Top of Supplied entries
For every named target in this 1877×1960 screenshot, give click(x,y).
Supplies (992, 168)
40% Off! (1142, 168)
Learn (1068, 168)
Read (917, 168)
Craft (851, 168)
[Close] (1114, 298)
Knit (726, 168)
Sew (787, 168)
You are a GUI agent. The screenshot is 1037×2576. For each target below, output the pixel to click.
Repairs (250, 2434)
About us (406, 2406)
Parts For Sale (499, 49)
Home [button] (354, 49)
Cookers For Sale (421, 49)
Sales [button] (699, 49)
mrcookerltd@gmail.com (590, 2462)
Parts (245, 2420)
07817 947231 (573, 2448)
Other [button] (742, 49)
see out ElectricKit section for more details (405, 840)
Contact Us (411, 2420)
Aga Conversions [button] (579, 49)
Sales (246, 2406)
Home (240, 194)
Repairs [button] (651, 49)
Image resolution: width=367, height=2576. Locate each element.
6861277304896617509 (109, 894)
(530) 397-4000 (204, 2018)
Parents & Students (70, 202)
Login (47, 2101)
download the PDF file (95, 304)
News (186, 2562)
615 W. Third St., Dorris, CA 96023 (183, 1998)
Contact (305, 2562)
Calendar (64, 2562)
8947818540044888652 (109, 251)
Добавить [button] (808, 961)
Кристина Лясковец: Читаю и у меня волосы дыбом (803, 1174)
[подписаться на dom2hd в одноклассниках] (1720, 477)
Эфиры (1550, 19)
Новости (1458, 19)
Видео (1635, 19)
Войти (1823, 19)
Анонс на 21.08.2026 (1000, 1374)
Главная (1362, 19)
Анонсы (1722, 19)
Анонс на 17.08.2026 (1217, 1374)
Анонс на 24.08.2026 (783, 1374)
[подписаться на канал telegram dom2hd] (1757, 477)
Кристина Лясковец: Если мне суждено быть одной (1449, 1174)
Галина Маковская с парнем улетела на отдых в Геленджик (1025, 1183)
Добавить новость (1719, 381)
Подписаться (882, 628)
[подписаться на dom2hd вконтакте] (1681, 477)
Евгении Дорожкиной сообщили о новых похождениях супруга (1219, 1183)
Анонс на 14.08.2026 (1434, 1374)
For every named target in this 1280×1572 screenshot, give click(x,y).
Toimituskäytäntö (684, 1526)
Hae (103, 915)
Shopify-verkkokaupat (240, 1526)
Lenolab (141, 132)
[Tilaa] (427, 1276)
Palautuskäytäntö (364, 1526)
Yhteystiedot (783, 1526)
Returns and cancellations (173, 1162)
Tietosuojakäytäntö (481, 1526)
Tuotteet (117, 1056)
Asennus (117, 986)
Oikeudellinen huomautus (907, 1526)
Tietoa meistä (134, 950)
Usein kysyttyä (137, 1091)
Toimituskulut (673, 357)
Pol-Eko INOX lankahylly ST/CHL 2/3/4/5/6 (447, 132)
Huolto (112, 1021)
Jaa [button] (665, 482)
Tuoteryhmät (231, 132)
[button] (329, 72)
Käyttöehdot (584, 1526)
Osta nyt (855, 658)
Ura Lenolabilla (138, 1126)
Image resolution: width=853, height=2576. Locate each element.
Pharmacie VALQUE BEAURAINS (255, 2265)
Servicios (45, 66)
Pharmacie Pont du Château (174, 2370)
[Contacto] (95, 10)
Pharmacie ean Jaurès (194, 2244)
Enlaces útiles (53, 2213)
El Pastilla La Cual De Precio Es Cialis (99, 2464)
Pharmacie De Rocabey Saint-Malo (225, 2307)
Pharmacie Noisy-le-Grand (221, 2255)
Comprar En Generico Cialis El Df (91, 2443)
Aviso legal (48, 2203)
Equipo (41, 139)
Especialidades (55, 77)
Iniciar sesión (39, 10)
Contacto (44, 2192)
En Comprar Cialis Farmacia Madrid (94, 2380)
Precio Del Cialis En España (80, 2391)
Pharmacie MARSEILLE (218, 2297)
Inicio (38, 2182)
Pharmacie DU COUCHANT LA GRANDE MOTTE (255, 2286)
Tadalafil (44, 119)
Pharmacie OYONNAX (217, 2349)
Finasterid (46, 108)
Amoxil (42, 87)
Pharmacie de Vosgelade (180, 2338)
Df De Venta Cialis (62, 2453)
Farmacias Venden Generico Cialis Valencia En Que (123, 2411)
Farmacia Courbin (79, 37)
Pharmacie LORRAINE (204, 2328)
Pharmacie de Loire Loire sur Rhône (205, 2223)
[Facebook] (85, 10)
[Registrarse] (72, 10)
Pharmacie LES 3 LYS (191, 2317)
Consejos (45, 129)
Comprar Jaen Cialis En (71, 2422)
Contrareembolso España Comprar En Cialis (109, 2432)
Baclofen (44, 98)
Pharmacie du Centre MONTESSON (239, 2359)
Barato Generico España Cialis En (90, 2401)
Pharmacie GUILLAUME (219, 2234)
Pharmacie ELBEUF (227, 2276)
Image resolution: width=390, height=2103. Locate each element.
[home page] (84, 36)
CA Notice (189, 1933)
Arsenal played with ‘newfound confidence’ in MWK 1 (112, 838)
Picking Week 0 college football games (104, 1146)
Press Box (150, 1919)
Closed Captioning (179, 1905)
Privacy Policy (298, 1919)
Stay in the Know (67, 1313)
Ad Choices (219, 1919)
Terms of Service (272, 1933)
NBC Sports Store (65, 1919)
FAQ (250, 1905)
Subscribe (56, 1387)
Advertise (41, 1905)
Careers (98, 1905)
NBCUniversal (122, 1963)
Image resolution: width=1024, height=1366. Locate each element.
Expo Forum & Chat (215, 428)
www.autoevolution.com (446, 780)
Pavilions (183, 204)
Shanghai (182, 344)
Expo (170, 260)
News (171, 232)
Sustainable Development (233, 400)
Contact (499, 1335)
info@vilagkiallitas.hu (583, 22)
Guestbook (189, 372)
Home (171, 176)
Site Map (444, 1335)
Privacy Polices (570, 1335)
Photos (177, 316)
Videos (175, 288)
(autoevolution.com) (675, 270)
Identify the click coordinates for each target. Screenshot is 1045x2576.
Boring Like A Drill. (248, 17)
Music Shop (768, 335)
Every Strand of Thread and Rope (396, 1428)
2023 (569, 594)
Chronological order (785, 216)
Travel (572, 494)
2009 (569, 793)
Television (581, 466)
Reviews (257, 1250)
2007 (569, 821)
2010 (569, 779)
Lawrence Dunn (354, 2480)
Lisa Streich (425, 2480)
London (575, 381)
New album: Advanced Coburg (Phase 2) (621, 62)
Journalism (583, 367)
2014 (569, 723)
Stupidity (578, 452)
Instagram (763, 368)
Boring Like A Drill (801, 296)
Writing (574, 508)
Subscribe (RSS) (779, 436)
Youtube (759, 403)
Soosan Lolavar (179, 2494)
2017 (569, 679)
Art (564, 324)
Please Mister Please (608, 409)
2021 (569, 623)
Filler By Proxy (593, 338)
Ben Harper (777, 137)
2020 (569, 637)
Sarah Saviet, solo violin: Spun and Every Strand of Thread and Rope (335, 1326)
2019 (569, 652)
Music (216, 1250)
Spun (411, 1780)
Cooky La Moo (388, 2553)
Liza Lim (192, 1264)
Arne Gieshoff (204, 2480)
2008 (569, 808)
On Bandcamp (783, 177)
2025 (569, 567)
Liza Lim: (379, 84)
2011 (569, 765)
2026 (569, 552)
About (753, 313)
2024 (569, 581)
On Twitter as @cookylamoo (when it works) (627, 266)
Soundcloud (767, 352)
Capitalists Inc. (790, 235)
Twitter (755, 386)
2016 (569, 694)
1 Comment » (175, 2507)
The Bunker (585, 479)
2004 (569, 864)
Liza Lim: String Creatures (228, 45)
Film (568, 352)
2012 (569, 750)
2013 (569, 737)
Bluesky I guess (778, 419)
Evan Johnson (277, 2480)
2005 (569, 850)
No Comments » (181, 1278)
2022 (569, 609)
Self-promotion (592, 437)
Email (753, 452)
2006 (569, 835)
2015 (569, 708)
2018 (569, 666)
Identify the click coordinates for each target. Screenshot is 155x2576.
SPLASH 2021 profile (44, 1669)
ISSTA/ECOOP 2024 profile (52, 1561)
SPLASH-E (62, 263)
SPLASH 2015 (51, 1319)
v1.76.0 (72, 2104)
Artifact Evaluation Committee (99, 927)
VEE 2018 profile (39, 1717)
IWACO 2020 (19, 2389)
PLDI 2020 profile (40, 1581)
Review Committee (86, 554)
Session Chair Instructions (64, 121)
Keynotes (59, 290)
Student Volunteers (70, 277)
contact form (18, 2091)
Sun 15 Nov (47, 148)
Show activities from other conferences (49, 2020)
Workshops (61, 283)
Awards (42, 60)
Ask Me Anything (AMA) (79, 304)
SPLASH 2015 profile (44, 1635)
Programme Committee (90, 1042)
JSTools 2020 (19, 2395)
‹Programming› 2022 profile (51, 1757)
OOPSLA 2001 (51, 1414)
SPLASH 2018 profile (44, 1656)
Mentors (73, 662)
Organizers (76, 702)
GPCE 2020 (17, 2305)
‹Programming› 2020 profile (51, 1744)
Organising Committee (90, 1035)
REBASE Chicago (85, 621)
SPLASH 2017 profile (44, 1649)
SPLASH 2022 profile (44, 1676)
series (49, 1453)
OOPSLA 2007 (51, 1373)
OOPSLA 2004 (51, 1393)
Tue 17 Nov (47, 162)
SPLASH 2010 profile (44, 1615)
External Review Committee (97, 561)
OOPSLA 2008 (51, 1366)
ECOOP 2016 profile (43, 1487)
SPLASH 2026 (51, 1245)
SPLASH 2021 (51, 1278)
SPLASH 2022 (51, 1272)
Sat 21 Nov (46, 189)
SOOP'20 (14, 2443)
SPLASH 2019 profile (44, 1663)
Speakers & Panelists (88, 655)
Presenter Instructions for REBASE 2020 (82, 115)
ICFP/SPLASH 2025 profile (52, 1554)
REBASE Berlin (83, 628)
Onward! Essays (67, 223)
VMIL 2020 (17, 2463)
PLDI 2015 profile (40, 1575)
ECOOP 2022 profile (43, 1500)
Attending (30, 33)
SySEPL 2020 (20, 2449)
Bottom of Supplied entries
Work item: Your task is to restate, word for word, only those lines above that fall between the line holding "Enlaces útiles (53, 2213)" and the line holding "Pharmacie ELBEUF (227, 2276)", inclusive.

Written reply:
Enlaces útiles (53, 2213)
El Pastilla La Cual De Precio Es Cialis (99, 2464)
Pharmacie De Rocabey Saint-Malo (225, 2307)
Pharmacie Noisy-le-Grand (221, 2255)
Comprar En Generico Cialis El Df (91, 2443)
Aviso legal (48, 2203)
Equipo (41, 139)
Especialidades (55, 77)
Iniciar sesión (39, 10)
Contacto (44, 2192)
En Comprar Cialis Farmacia Madrid (94, 2380)
Precio Del Cialis En España (80, 2391)
Pharmacie MARSEILLE (218, 2297)
Inicio (38, 2182)
Pharmacie DU COUCHANT LA GRANDE MOTTE (255, 2286)
Tadalafil (44, 119)
Pharmacie OYONNAX (217, 2349)
Finasterid (46, 108)
Amoxil (42, 87)
Pharmacie de Vosgelade (180, 2338)
Df De Venta Cialis (62, 2453)
Farmacias Venden Generico Cialis Valencia En Que (123, 2411)
Farmacia Courbin (79, 37)
Pharmacie LORRAINE (204, 2328)
Pharmacie de Loire Loire sur Rhône (205, 2223)
[Facebook] (85, 10)
[Registrarse] (72, 10)
Pharmacie LES 3 LYS (191, 2317)
Consejos (45, 129)
Comprar Jaen Cialis En (71, 2422)
Contrareembolso España Comprar En Cialis (109, 2432)
Baclofen (44, 98)
Pharmacie du Centre MONTESSON (239, 2359)
Barato Generico España Cialis En (90, 2401)
Pharmacie GUILLAUME (219, 2234)
Pharmacie ELBEUF (227, 2276)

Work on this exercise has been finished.